SUPPLIED DATA

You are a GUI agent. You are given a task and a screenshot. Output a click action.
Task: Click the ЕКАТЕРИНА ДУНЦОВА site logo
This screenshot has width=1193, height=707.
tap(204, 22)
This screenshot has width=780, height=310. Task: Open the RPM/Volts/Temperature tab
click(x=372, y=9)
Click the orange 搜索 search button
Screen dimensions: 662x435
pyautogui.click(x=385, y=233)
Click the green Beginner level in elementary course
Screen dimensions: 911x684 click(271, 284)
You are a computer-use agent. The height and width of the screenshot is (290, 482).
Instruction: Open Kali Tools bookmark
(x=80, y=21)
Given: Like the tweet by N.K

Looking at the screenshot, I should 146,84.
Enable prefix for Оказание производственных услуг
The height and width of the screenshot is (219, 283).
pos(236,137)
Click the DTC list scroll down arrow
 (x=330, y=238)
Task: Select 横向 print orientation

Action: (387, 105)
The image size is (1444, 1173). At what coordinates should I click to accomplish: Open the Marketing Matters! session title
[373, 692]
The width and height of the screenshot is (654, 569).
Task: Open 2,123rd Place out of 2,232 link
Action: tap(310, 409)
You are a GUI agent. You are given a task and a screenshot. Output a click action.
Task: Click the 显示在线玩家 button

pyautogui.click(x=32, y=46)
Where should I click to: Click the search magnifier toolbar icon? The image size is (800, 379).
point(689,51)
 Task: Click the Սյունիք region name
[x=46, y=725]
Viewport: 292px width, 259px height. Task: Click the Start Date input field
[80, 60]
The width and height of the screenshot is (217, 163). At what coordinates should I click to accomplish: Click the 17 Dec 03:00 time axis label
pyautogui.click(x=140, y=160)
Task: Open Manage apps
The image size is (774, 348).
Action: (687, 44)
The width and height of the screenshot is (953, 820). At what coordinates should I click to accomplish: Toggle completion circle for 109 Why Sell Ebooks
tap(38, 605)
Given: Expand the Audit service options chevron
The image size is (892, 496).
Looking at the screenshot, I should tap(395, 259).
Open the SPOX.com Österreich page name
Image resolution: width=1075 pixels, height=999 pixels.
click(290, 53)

WHAT YOU SHOULD DO
Give every line of the listing again. Keep each one exact.

OUTPUT
You are a GUI agent. You are given a task and a screenshot. Output a click action.
Task: Click the ЕКАТЕРИНА ДУНЦОВА site logo
This screenshot has width=1193, height=707.
tap(204, 22)
This screenshot has width=780, height=310. Task: Open the RPM/Volts/Temperature tab
click(x=372, y=9)
Click the orange 搜索 search button
Screen dimensions: 662x435
pyautogui.click(x=385, y=233)
Click the green Beginner level in elementary course
Screen dimensions: 911x684 click(271, 284)
You are a computer-use agent. The height and width of the screenshot is (290, 482).
Instruction: Open Kali Tools bookmark
(x=80, y=21)
Given: Like the tweet by N.K

Looking at the screenshot, I should 146,84.
Enable prefix for Оказание производственных услуг
The height and width of the screenshot is (219, 283).
pos(236,137)
Click the DTC list scroll down arrow
 (x=330, y=238)
Task: Select 横向 print orientation

Action: (387, 105)
The image size is (1444, 1173). At what coordinates should I click to accomplish: Open the Marketing Matters! session title
[373, 692]
The width and height of the screenshot is (654, 569).
Task: Open 2,123rd Place out of 2,232 link
Action: tap(310, 409)
You are a GUI agent. You are given a task and a screenshot. Output a click action.
Task: Click the 显示在线玩家 button

pyautogui.click(x=32, y=46)
Where should I click to: Click the search magnifier toolbar icon? The image size is (800, 379).
point(689,51)
 Task: Click the Սյունիք region name
[x=46, y=725]
Viewport: 292px width, 259px height. Task: Click the Start Date input field
[80, 60]
The width and height of the screenshot is (217, 163). At what coordinates should I click to accomplish: Click the 17 Dec 03:00 time axis label
pyautogui.click(x=140, y=160)
Task: Open Manage apps
The image size is (774, 348).
Action: (687, 44)
The width and height of the screenshot is (953, 820). At what coordinates should I click to accomplish: Toggle completion circle for 109 Why Sell Ebooks
tap(38, 605)
Given: Expand the Audit service options chevron
The image size is (892, 496).
Looking at the screenshot, I should tap(395, 259).
Open the SPOX.com Österreich page name
Image resolution: width=1075 pixels, height=999 pixels.
click(290, 53)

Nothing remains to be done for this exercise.